OEA-Supported Research

CLIPP- Computerized Case-Based Learning
This study compared the level of student knowledge attained using computer-based cases with traditional educational techniques. The researchers, Priya Garg, MD and Sarah Goff, MD, were investigating the feasibility of comparing the effectiveness of a third-year pediatric clerkship curriculum that uses CLIPP (a series of computer based case-studies) with a curriculum that does not use CLIPP, and evaluating students’ and faculty members’ experience using the CLIPP cases.

Evidence-Based Complementary and Alternative Medicine
The Evidence-Based Complementary and Alternative Medicine (EBCAM) grant funded by National Institutes of Health/National Center for Complementary and Alternative Medicine, developed a Resident-As-Teachers program.

Humanistic Teaching
With Compassionate Care as a key theme of our four-year curriculum, the aim of this program is to: (1) train healthcare educators from TUSM’s main clinical affiliates to be master teachers’ of compassionate care by having them develop, implement, and assess an educational compassionate care project at their site; (2) develop a web-based repository for compassionate care teaching resources; and, (3) assess the program’s impact on the participating educators, site-based project’s participants, students’ clinical experiences, and broader faculty community. (Funded by The Kenneth B. Schwartz Center)

Medical Education Literature Updates Project
On January 1, 2009, participating faculty began receiving monthly email updates, via the Hirsh Health Sciences Library, of recently published articles in the Medical Education literature. This opportunity to stay current on new publications within the field of Medical Education is open to all Tufts University faculties.

Medical Student-Nurse Partnership
In reconsidering our third-year clerkships, it was evident that student experiences were strongly determined by interactions with nurses on the wards. This motivated us to collaborate with nurse coordinators to design a Medical Student-Nurse Partnership Program that builds on the existing literature and promotes medical student-nurse interactions on the wards.

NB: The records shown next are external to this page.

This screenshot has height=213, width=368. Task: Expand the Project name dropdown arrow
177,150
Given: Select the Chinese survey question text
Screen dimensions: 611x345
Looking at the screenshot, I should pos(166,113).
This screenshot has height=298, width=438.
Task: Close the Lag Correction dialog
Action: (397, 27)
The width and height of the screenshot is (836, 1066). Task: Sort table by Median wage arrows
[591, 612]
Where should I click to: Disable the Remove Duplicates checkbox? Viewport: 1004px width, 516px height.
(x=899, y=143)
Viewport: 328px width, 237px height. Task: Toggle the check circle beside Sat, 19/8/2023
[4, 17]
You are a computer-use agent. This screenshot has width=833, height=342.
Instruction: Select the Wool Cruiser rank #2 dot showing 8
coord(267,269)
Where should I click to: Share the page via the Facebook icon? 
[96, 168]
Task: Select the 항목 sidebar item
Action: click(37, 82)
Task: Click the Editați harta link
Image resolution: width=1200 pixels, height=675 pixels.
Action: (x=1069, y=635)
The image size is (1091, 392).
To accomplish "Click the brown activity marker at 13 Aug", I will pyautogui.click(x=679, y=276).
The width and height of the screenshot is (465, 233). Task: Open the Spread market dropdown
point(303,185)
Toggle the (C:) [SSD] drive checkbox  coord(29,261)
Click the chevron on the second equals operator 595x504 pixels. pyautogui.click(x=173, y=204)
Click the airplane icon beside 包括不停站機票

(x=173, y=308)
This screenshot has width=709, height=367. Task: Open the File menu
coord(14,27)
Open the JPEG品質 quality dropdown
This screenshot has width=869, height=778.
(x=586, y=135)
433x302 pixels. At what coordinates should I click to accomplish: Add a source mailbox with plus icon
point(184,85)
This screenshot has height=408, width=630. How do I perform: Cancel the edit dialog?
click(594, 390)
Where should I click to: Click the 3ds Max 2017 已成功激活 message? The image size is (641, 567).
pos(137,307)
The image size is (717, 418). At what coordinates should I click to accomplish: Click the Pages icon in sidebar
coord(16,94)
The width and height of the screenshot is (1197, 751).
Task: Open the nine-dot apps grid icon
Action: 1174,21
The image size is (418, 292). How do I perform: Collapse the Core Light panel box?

PBL Facilitator Evaluation
Students evaluate teaching and provide specific feedback for improvement, but lack of anonymity confines student openness. This study examines the reliability and strength of student evaluations of Problem-Based Learning (PBL) faculty teaching comparing two evaluation modes; anonymous online and face-to-face.

Prescribing Practices
As a participant in the multi-site American Medical Association (AMA) grant project, Sound Prescribing: a Lifelong Curriculum for Physicians, TUSM is evaluating whether a series of educational interventions can help medical students address and manage the influences of pharmaceutical marketing and promotional practices on prescribing decisions.

Prescription Drug Abuse
As a member of the AMA Massachusetts Consortium of Medical Schools (TUSM, Boston University School of Medicine, Harvard Medical School, and UMASS Medical School), The National Institute on Drug Abuse (NIDA) has designated the as a NIDA Center for Excellence. Through this four-school collaboration, TUSM is co-developing a prototypical curriculum designed to teach medical students, primary care residents and primary care physicians about the prevention, diagnosis, and treatment of prescription and illicit drug abuse.

Rheumatology Curriculum
Through the generous support of the American College of Rheumatology Research and Education Foundation Clinician Scholar Educator Award (ACR-REF), Dr. Robert Kalish designed a unique faculty mentorship program to increase medical student’s exposure to musculoskeletal diseases.

Teaching and Learning Tips
Sharing learning and teaching styles with others can help students and faculty improve their own learning and teaching styles. In addition, how preferred student learning styles mesh with faculty teaching styles in the medical school setting is an area ofeducational research in need of exploration. The purpose of this educational initiative is to explore the learning and teaching strategies of student and faculty and then to disseminate these strategies to the TUSM community.

Tufts-Pine Manor Pathophysiology Project
The goal of the Tufts-Pine Manor Pathophysiology project, originally funded by an Innovations in Education Grant and awarded to Laura Liscum, PhD, was to improve medical education by giving Tufts medical and graduate students a mentored teaching opportunity that reinforces their knowledge of disease pathogenesis, enriched their communication skills, and enhanced their cultural competence by interacting closely with a diverse population of undergraduates.